■ **Set exercise A**:
Reproduce the rows starting with the line that contains "Screen dimensions: 267x240" and going on through the line that contains "Looking at the screenshot, I should click(x=421, y=636).", swapping "dropdown arrow" for "drop-down arrow" and leaving everything else unchanged.

■ **Excerpted passage**:

Re: Frequent changing rowkey - HBase insert

Posted by stack <st...@duboce.net>.

On Sat, Jun 6, 2009 at 6:13 PM, llpind <so...@hotmail.com> wrote:

>
>
> And it's inserting 1M in about 1 minute+ .   Not the best still.


What you looking for performance-wise?

Is your cluster working for you now?

Thanks,
St.Ack

Re: Frequent changing rowkey - HBase insert

Posted by Billy Pearson <sa...@pearsonwholesale.com>.

I agree seams in 0.20 that I am testing my clients are the bottleneck now 
not the db
I went from seeing 30K on 8 nodes to around 115k when I could keep all the 
clients writing at the same time for a few secs.

Billy



"Ryan Rawson" <ry...@gmail.com> wrote in 
message news:78568af10906061819g5949eae8ye0f30653540fb535@mail.gmail.com...
> In 0.20 things should get faster.
>
> Generally speaking I find HBase's insert performance really good.  One of
> the best even.  Plus Just Add Servers (tm).
>
> -ryan
>
> On Sat, Jun 6, 2009 at 6:13 PM, llpind 
> <so...@hotmail.com> wrote:
>
>>
>> Thanks Ryan,
>>
>> Yeah that sped it up a bit.
>>
>> I set :
>>                table.setAutoFlush(false);
>>                table.setWriteBufferSize(1024*1024*12);
>>
>> And it's inserting 1M in about 1 minute+ .   Not the best still.
>>
>> 2009-06-06 18:06:54.894 ======PROCESSING RECORD: ====== @1000000
>> 2009-06-06 18:08:07.725 ======PROCESSING RECORD: ====== @2000000
>> 2009-06-06 18:09:24.992 ======PROCESSING RECORD: ====== @3000000
>> 2009-06-06 18:11:13.279 ======PROCESSING RECORD: ====== @4000000
>>
>>
>> Ryan Rawson wrote:
>> >
>> > Don't use the thrift gateway for bulk import.

■ **Set exercise B**:
In the HBase insert thread, what value did llpind pass to table.setWriteBufferSize?

■ **Source data**:
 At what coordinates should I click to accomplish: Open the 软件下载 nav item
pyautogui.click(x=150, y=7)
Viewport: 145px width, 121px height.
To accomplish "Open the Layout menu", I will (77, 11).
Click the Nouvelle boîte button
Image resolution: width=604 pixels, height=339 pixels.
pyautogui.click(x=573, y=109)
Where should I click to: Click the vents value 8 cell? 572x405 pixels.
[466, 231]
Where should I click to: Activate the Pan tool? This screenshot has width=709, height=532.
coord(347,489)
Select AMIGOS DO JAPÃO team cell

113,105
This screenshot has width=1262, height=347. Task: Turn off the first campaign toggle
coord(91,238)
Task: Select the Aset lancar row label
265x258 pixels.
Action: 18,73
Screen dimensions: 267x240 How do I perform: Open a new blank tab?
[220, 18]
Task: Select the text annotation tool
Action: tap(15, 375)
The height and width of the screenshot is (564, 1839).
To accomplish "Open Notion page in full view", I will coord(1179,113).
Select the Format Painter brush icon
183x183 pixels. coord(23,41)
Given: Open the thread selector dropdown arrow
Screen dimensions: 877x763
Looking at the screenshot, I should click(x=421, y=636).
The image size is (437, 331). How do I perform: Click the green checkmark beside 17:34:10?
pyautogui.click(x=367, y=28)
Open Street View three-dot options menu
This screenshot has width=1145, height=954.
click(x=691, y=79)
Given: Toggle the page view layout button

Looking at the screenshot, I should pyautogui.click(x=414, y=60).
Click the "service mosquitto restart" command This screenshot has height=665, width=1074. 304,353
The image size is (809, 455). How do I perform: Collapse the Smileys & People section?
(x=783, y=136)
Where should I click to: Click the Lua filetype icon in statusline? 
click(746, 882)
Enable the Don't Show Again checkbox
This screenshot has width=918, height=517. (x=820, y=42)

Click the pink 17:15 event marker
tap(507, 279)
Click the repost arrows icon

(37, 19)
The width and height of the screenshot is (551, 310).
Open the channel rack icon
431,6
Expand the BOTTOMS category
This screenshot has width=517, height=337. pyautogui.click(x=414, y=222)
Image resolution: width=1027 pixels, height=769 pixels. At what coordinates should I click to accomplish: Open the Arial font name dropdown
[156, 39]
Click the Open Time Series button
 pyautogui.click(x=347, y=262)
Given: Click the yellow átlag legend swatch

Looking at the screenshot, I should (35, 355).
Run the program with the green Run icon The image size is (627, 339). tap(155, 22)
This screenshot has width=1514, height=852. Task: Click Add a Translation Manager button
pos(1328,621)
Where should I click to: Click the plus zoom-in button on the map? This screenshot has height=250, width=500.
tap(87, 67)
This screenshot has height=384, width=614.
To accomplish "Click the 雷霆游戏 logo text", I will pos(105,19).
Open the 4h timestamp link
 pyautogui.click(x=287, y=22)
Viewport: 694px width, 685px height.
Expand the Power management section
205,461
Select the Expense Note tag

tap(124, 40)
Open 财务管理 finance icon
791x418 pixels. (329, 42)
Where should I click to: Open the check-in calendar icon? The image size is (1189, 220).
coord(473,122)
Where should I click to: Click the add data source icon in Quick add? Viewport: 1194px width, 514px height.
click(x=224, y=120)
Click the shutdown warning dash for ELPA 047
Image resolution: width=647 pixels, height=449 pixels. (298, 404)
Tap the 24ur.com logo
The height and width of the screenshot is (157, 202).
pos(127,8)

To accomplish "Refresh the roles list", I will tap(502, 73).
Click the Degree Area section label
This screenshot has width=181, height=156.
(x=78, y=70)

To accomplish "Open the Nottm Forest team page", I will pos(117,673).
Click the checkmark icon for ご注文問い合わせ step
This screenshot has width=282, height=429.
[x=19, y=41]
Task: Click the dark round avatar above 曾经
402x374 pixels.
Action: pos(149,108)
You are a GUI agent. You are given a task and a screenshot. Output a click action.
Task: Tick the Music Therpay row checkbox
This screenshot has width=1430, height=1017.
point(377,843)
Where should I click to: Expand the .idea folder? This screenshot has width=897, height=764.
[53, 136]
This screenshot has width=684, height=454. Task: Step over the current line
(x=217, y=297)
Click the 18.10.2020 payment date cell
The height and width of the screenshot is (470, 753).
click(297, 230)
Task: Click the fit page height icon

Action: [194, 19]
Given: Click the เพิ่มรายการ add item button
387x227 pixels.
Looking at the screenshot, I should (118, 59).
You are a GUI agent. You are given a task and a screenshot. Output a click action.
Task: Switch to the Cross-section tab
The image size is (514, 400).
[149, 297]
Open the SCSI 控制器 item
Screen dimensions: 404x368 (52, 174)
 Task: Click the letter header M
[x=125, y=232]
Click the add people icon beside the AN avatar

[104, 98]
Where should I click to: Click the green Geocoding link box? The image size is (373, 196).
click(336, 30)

■ **Worked answer A**:
Screen dimensions: 267x240 How do I perform: Open a new blank tab?
[220, 18]
Task: Select the text annotation tool
Action: tap(15, 375)
The height and width of the screenshot is (564, 1839).
To accomplish "Open Notion page in full view", I will coord(1179,113).
Select the Format Painter brush icon
183x183 pixels. coord(23,41)
Given: Open the thread selector drop-down arrow
Screen dimensions: 877x763
Looking at the screenshot, I should click(x=421, y=636).

■ **Worked answer B**:
1024*1024*12